C legacy coding style?

From: Alexei Zakharov (res0m4rf___at___verizon.net)
Date: 01/31/04


Date: Sat, 31 Jan 2004 00:26:40 GMT

I had a pleasure of dealing with some code recently that looked like this:

<code>
struct Node
{
// almost POD, but having non-virtual methods
    void foo();
};

struct MyNode
{
// almost POD also

    Node node_; // first field
    // more data fields...

    void bar();
};

// this is how the above structs are used
void StoreNode( Node * );
Node * RetrieveNode();

int main()
{
// store
    MyNode * n = new MyNode();
    StoreNode( & n->node_ );

// retrieve later
    Node * nn = RetrieveNode();
    MyNode * mn = ( MyNode * ) nn;
    mn->bar(); // actually works with my C++ compiler
}
</code>

I'm well aware that doing so in C++ is extremely fragile and not even
garanteed to work with another C++ compiler.

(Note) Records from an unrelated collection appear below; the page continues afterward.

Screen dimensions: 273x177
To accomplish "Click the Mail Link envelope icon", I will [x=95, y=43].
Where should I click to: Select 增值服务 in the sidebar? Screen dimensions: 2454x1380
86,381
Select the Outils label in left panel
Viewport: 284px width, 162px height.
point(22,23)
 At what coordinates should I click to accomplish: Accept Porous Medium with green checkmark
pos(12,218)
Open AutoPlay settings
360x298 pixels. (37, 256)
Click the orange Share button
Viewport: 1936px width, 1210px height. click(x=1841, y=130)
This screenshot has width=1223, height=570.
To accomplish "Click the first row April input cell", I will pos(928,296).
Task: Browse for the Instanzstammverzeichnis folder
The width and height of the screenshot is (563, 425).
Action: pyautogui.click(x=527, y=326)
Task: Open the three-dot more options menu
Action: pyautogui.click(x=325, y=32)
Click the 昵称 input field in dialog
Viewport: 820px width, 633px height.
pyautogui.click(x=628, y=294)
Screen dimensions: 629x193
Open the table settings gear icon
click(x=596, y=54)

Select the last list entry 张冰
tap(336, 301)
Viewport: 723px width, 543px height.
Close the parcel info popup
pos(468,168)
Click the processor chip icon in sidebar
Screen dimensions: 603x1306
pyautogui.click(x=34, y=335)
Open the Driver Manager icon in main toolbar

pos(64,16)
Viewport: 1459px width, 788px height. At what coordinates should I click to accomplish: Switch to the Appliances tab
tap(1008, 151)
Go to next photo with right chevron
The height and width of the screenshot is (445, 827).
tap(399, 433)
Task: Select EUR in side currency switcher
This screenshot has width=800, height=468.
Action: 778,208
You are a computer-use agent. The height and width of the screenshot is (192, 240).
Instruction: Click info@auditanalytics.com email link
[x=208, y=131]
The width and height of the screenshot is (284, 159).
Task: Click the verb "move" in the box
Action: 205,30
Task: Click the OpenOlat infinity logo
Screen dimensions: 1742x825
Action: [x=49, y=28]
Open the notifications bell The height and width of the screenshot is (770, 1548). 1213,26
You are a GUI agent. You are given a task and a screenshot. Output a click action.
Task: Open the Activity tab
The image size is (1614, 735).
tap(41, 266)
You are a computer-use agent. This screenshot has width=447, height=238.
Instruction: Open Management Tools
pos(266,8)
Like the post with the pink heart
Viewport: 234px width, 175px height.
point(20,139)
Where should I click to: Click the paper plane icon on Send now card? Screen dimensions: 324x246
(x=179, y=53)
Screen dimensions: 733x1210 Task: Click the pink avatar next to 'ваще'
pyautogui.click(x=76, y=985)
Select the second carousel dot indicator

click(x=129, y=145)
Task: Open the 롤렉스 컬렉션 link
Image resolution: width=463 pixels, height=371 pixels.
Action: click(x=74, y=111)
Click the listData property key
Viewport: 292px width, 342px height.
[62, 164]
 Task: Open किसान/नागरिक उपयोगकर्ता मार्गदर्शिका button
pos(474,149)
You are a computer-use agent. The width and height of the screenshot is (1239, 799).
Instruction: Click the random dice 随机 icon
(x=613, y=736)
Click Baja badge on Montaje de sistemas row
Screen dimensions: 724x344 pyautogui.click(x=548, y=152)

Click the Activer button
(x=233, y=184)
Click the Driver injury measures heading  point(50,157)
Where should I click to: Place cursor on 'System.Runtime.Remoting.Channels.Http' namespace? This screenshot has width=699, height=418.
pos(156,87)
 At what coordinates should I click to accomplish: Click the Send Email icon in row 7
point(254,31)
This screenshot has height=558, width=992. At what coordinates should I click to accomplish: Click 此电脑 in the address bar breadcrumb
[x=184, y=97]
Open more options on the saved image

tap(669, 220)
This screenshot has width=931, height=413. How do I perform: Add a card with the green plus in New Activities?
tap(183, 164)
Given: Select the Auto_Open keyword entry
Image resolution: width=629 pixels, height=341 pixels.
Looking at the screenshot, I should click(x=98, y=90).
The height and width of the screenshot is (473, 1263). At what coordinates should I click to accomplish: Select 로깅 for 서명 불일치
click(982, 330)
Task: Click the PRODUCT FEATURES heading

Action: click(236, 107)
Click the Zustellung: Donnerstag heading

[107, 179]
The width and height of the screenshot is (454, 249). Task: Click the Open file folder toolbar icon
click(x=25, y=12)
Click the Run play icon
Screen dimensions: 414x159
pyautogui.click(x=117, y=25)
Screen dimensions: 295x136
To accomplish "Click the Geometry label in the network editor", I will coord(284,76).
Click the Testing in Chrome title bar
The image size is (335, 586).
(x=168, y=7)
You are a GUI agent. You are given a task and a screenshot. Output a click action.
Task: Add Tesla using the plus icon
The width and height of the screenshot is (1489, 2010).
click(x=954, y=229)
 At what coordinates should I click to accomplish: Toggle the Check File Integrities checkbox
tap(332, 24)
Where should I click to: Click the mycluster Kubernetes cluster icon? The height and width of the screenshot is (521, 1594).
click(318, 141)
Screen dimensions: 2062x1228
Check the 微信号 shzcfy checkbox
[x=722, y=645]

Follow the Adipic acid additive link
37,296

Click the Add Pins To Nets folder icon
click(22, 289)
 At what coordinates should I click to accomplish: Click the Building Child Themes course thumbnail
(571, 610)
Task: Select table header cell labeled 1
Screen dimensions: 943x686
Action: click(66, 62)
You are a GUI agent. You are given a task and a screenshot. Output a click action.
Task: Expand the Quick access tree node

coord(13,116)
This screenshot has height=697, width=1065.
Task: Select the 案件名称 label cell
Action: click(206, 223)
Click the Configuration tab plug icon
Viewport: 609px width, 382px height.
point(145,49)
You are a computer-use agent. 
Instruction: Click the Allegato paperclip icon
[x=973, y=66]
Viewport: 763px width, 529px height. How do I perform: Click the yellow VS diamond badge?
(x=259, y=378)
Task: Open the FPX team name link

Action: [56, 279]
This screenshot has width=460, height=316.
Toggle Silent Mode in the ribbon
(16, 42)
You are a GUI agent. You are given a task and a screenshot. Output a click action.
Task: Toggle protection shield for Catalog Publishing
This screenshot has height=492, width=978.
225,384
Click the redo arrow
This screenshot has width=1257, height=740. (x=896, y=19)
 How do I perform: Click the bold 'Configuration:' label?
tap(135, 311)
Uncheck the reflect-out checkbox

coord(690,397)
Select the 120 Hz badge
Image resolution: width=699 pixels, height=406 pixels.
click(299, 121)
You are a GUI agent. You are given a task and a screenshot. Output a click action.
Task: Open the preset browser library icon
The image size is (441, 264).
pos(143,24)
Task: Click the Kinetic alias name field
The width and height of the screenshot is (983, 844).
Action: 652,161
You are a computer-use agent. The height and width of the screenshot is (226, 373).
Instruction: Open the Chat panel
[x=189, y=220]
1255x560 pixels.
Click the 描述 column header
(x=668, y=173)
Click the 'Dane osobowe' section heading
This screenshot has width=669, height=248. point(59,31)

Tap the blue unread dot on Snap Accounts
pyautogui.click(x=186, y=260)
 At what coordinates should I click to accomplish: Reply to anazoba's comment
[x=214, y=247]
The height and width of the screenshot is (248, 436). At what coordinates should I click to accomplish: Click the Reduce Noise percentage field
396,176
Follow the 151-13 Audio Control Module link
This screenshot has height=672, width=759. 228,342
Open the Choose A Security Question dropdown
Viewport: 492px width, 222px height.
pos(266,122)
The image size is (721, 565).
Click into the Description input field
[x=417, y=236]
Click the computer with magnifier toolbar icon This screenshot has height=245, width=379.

But this strikes me as a C-style technique which is equivalent to
inheritance in C++. Although in my C days I've never seen it in use. So my
question is if this is (was) widely used in C and if it's valid technique
complying with C standard. (of course methods should be removed from the
structs to compile this code with a C compiler).